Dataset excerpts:
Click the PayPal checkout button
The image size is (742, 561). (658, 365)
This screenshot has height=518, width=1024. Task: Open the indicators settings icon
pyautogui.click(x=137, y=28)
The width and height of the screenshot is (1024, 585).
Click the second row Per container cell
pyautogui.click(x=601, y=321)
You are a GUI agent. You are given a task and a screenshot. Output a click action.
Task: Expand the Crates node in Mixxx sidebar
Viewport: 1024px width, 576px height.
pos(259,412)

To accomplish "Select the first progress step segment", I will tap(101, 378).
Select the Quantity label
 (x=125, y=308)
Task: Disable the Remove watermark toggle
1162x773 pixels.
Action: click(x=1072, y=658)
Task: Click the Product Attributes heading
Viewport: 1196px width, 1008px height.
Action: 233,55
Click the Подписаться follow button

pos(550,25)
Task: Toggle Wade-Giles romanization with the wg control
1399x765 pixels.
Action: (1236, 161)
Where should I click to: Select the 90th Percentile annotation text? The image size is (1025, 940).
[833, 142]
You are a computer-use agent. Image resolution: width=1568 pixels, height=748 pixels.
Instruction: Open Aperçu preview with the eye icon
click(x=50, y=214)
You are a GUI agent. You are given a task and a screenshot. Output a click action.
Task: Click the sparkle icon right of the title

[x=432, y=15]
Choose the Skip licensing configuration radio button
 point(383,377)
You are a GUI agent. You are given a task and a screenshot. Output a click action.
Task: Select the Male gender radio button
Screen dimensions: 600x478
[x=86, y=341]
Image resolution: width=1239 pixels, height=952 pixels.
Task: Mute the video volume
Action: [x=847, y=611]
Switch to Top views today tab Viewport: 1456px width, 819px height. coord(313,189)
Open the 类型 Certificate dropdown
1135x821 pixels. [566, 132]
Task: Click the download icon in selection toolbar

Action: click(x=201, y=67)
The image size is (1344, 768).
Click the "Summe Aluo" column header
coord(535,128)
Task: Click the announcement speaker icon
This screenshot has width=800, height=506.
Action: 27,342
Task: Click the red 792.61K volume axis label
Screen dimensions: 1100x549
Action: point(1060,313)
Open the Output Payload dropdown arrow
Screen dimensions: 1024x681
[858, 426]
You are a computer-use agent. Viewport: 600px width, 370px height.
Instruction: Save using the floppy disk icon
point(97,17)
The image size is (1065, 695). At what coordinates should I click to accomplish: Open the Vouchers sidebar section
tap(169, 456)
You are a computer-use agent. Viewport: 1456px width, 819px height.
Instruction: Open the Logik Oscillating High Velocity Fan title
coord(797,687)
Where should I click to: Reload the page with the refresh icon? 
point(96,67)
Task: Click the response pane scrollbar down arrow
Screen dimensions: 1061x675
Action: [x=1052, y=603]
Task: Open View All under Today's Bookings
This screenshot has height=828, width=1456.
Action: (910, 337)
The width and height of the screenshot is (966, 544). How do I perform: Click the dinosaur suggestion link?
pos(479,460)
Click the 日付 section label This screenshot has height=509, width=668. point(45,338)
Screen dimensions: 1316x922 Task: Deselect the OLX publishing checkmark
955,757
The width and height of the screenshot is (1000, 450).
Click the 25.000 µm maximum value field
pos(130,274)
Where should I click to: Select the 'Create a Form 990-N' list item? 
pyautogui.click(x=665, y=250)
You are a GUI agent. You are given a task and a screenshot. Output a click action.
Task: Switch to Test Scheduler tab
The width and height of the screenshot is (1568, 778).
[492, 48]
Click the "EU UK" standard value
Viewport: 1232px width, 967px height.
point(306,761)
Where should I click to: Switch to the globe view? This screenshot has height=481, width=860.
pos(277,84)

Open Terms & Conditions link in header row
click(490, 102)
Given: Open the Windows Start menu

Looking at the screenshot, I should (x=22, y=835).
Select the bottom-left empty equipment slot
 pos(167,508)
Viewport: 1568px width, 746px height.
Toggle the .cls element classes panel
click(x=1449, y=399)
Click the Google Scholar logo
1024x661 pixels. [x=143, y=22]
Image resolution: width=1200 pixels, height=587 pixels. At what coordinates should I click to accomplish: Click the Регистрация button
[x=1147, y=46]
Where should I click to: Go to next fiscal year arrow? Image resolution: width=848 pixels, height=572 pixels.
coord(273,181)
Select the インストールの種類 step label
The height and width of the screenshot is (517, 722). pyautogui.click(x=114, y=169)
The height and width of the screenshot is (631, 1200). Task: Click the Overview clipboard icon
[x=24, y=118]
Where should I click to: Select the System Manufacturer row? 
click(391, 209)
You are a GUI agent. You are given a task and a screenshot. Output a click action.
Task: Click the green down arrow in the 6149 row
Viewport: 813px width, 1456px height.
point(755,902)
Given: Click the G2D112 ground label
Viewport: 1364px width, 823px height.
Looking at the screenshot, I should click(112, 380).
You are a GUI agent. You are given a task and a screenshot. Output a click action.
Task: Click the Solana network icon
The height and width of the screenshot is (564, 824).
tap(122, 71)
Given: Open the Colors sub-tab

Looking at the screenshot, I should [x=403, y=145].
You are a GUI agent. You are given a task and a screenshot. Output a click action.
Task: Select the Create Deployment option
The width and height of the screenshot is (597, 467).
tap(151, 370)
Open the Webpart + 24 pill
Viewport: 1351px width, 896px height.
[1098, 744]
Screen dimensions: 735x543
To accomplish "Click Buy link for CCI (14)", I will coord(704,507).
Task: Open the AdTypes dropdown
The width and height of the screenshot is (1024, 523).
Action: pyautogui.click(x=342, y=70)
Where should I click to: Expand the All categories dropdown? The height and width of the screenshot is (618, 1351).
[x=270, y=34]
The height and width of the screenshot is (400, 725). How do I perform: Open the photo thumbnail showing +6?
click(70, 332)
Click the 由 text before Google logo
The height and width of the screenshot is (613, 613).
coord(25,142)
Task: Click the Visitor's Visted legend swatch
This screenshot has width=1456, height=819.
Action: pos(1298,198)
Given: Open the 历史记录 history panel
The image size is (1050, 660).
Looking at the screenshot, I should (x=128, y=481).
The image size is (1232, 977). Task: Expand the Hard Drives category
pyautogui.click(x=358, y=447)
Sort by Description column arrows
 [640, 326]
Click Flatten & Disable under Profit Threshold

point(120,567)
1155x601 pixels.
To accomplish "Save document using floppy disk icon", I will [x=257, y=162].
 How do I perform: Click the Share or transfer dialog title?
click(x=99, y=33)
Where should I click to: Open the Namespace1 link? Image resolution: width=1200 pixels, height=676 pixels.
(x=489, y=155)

YOUR ASSIGNMENT: Above are the records; from them, give again exactly the lines from the one containing "Click the Подписаться follow button" through the one containing "Task: Select the Male gender radio button", both included.

ANSWER:
Click the Подписаться follow button

pos(550,25)
Task: Toggle Wade-Giles romanization with the wg control
1399x765 pixels.
Action: (1236, 161)
Where should I click to: Select the 90th Percentile annotation text? The image size is (1025, 940).
[833, 142]
You are a computer-use agent. Image resolution: width=1568 pixels, height=748 pixels.
Instruction: Open Aperçu preview with the eye icon
click(x=50, y=214)
You are a GUI agent. You are given a task and a screenshot. Output a click action.
Task: Click the sparkle icon right of the title

[x=432, y=15]
Choose the Skip licensing configuration radio button
 point(383,377)
You are a GUI agent. You are given a task and a screenshot. Output a click action.
Task: Select the Male gender radio button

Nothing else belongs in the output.